There are only four charging points in total, listed in the table below
| Charging point | Fee rate | When it applies |
|---|---|---|
| Top-up fee | From 2%, tiered downward: 30-500 USDT is charged 2%, 500-1000 is charged 1.5%, above 1000 is charged 1% | When the USDT top-up is credited, deducted from the top-up amount |
| Card opening fee | $1-2 per card, set by card tier | Charged once each time a card is opened |
| Card opening limit service fee | 2% | At card opening, charged on the opening limit |
| Card top-up service fee | 2% | When topping up an existing card, drawn in real time from the platform balance |
Beyond these four points, there is no second layer of fees
- No monthly fee, no annual fee, no account management fee. You are charged by usage, and an idle card incurs no fees whatsoever.
- No second card-level fee layer. There is no extra markup at the issuing stage. The four points are all of it.
- No hidden charges. Before you pay, you can use the published tiered rates to calculate the fee, the credited amount, and the total cost down to the cent, on the same basis as the worked examples below.
- Even the "bad news" is public: independent-limit cards are charged $0.60 per failed payment (the mainstay card tier with a shared limit is exempt). This is the upstream issuer's original cost passed through at par, with nothing added, and it is spelled out in the open as well.
Only a platform that can answer these five questions point by point is truly transparent
The five questions below are the touchstone for whether a platform's fee rates are genuinely transparent. You can take each one and hold it up against any comparable platform. Anything they cannot answer, or that requires you to "contact support to find out," is usually the layer that has been hidden.

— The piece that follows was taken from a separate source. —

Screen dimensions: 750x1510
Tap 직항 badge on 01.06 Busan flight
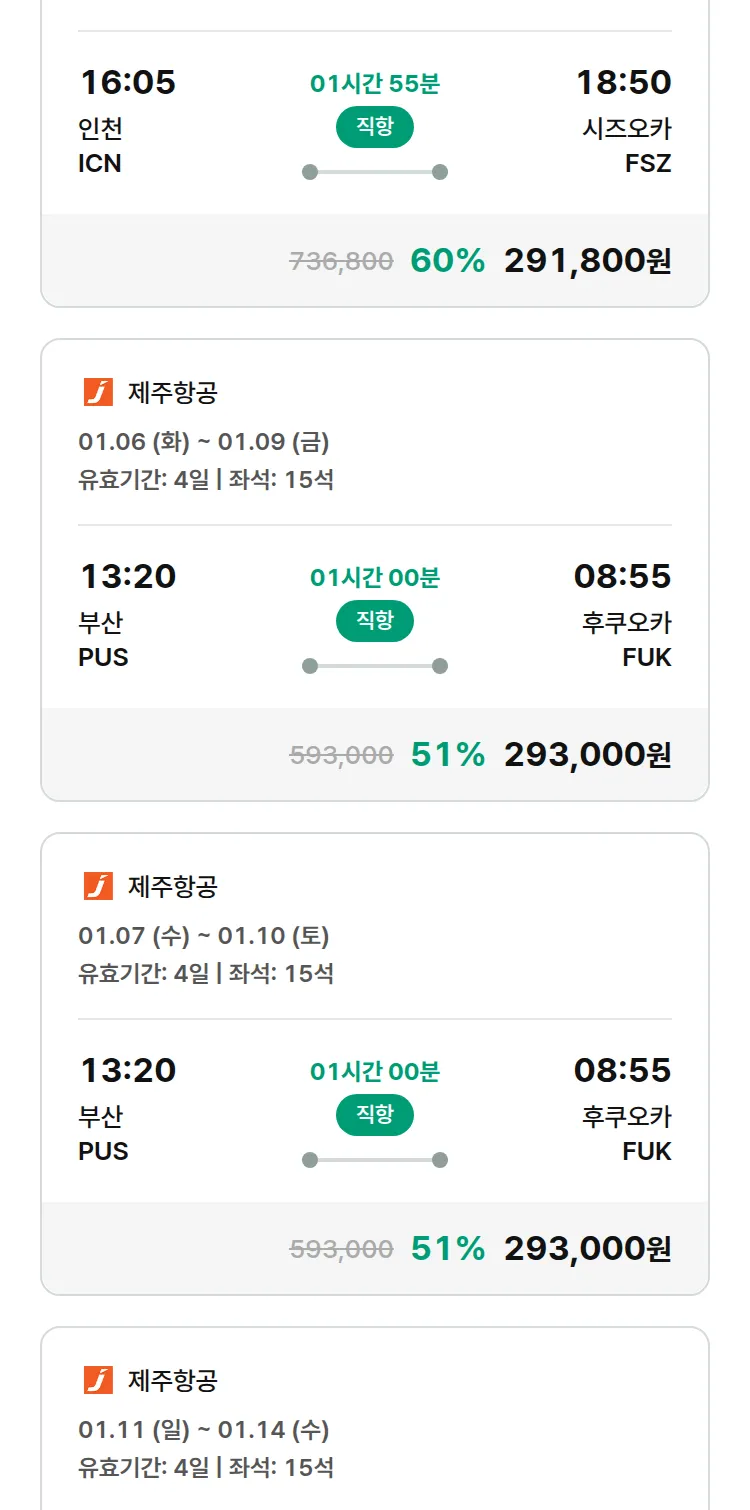point(374,621)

And these five, we answer point by point right here on this page.
- Beyond the top-up fee, is there a charge for topping up a card? How much?

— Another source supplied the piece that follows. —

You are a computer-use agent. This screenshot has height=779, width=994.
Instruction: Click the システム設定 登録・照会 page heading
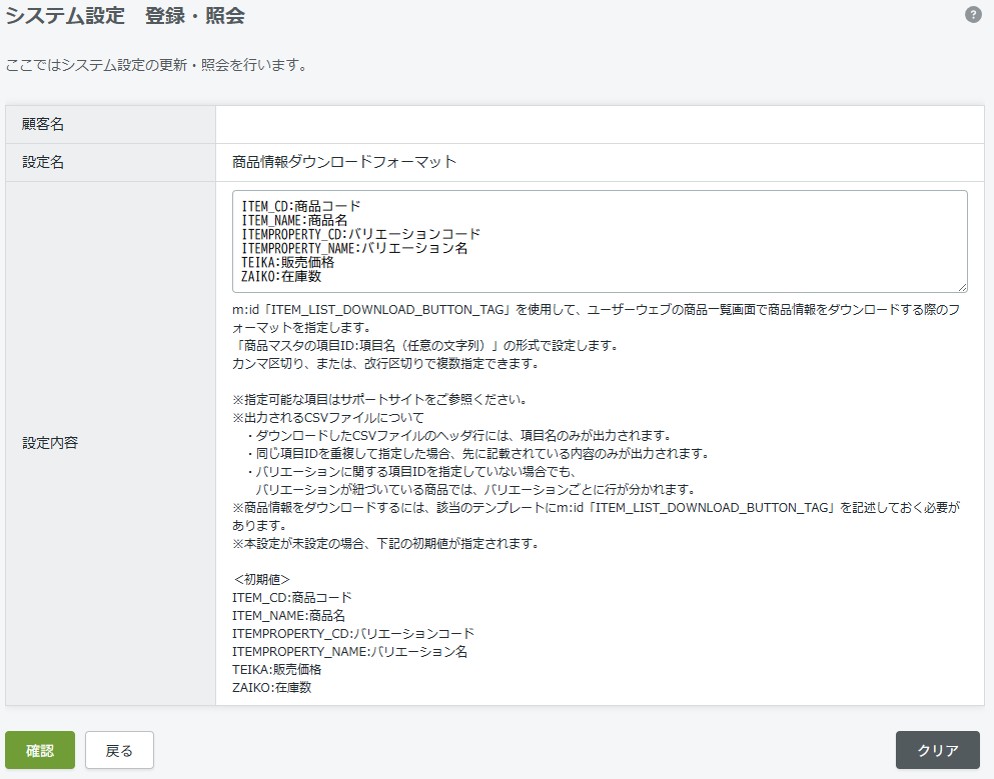(x=125, y=16)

- Beyond the platform fee, is there a second fee layer at the card level (the issuer)?
- Is there a monthly fee, an annual fee, or an account management fee?
- Is there a charge when a payment is declined? How much? Is it passed through at par?
- If you want your platform balance back (account withdrawal), how is it charged, and are there any hurdles?
The answers to the first four questions are all in the fee table and list above. The fifth is the one peers are most likely to hide, so we state it plainly too: if you genuinely need to withdraw your platform balance, you can submit a support ticket, and once approved it is refunded in USDT along the original path, with only a single on-chain transfer fee deducted from the withdrawal amount and no additional hurdles. If part of it consists of a limit returned from a closed card, that portion can only be requested after the upstream 60-90 day freeze period has elapsed.
Every total cost can be calculated down to the cent, and that is what publishing it is for
Publishing is not about posting a string of percentages, it is about letting you recompute the numbers yourself. Two examples: top up 30 USDT, charged 0.60 at 2%, and 29.40 is credited; open a card with a 26 limit, and the maximum total cost is 28.52, which is the 26 limit + 26x2% service fee + $2 card opening fee (using the top of the card tier). You can calculate both of these numbers right now using the rates in the table above, and only if they match is it truly public.